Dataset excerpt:
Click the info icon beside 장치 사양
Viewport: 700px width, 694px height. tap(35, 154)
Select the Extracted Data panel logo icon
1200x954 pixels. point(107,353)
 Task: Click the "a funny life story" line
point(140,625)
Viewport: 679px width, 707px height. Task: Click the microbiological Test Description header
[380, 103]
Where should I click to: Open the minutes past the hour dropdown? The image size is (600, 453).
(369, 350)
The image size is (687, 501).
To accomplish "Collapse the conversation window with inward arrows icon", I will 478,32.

Task description:
Copy out word for word the stretch of the records from their start through the line that contains "point(140,625)".

Full solution:
Click the info icon beside 장치 사양
Viewport: 700px width, 694px height. tap(35, 154)
Select the Extracted Data panel logo icon
1200x954 pixels. point(107,353)
 Task: Click the "a funny life story" line
point(140,625)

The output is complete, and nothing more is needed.